Heo/Geo Lecture Series 2025-06: Joycel Dabalos on the literary imagination of disaster

How does fiction imagine a disaster? How does the imagined disaster disturb/redefine the Filipino concept of family? 


For the sixth Heo/Geo Lecture for 2025, Joycel Vincent Dabalos' talk titled Rain and River: How Fiction Imagines Disaster and Disappearance, shares how he creatively wrote his two young adult stories populated with Filipino characters dealing with the wrath of disaster while carrying their distinct (yet playful) Filipino family identities. The lecture which is co-presented by the UP Department of Geography and the Philippine Geographical Society (PGS) will include his writing politics—how he perceives tangible world and how his stories offer an alternative world. The talk will take place via Zoom on Friday, 20 June 2025 at 5:30PM.
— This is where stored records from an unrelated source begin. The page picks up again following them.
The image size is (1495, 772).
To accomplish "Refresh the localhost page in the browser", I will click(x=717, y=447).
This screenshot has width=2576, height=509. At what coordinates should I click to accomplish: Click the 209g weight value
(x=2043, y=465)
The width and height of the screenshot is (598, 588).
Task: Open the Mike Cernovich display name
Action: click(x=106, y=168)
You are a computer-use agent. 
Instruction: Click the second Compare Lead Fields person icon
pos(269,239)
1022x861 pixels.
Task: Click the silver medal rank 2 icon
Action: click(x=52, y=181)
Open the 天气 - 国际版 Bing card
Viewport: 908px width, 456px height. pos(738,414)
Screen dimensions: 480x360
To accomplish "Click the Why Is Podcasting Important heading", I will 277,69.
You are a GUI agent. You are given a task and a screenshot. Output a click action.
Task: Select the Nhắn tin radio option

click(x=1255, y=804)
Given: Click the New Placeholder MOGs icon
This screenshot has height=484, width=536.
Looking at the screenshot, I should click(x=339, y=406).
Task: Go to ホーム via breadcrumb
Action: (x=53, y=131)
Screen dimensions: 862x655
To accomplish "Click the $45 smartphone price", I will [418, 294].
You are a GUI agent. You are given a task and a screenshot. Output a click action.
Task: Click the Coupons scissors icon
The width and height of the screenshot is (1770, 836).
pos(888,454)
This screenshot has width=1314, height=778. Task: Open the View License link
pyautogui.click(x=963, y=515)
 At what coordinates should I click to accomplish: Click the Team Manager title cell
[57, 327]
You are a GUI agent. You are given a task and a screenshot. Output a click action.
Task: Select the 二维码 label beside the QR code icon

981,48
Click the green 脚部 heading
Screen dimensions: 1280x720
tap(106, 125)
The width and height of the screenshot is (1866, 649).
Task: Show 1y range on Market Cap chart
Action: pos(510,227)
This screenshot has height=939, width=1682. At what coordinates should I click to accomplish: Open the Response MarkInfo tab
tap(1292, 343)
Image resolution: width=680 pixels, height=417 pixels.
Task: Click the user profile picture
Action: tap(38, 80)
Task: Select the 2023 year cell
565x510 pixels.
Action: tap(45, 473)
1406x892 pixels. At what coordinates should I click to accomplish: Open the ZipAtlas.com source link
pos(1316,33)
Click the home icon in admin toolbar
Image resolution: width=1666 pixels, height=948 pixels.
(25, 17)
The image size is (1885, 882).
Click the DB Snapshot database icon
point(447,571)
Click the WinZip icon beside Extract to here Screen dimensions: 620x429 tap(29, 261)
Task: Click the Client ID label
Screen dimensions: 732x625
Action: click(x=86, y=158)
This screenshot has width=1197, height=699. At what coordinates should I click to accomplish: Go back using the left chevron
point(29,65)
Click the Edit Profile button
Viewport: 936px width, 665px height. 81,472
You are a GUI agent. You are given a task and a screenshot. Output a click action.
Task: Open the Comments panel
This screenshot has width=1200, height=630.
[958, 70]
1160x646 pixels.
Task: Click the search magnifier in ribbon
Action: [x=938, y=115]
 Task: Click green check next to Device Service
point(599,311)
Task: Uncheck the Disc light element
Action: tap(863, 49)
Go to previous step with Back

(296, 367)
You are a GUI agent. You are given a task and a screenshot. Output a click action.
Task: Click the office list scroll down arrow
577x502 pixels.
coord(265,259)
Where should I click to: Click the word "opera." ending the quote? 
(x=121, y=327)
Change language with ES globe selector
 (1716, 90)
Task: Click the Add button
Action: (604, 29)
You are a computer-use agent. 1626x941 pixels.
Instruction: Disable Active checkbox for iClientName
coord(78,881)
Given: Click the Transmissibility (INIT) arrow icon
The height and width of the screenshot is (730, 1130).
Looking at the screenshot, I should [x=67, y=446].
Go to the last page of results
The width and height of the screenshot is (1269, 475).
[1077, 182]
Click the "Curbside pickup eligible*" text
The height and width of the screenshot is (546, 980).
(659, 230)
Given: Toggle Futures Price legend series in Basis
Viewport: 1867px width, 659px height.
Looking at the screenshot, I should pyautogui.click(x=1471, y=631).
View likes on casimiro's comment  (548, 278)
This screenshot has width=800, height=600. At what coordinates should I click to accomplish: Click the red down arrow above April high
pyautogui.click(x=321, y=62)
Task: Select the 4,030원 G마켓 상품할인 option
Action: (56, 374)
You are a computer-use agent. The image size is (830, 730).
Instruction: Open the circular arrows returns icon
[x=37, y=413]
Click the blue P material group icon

Joycel Vincent V. Dabalos is a creative writer and literature educator. He penned "Kulimlim: Mga Imahen ng Paglaho" (2024) and "Heterotopic Dissidences" (2025). He is currently completing his PhD in Philippine Studies (Presidential Scholarship Grant) at the University of the Philippines-Diliman. He obtained his MA in Language and Literature from De La Salle University Manila. He is a fellow for maikling kuwento of the 12th Palihang Rogelio Sicat held at UP Los Baños. His poems have been featured in the Heights Ateneo, Kawing Journal, and panitikan.ph. His latest poem "The Long History of Virus" will be published in ANI 42, the literary journal of the Cultural Center of the Philippines. His research interests span heterotopic spaces, queer disaster, narrative theory, literary ecology, and creative writing.


Jointly presented by the Geographies of Disasters and Hazards (G-DASH) and Media, Literary Geographies and Geohumanities (MELANGE) research clusters of the UP Department of Geography, the talk satisfies the Social Development Goals of United Nations Sustainable Development especially #4 (Quality Education) and #15 (Life on Land). 


The Heo/Geo Lecture Series started out as the Brown Bag Lecture Series/Geography Webbynar but later rebranded as Heo/Geo to accommodate the multiple ways Geografia/Heograpiya is perceived. The lecture series in its present iteration serves and provides a space where practical, discursive and embodied discussions and performativities from academic geographers, geography-adjacent scholars, practitioners and civil society can come together and share ideas to popularise the discipline of geography.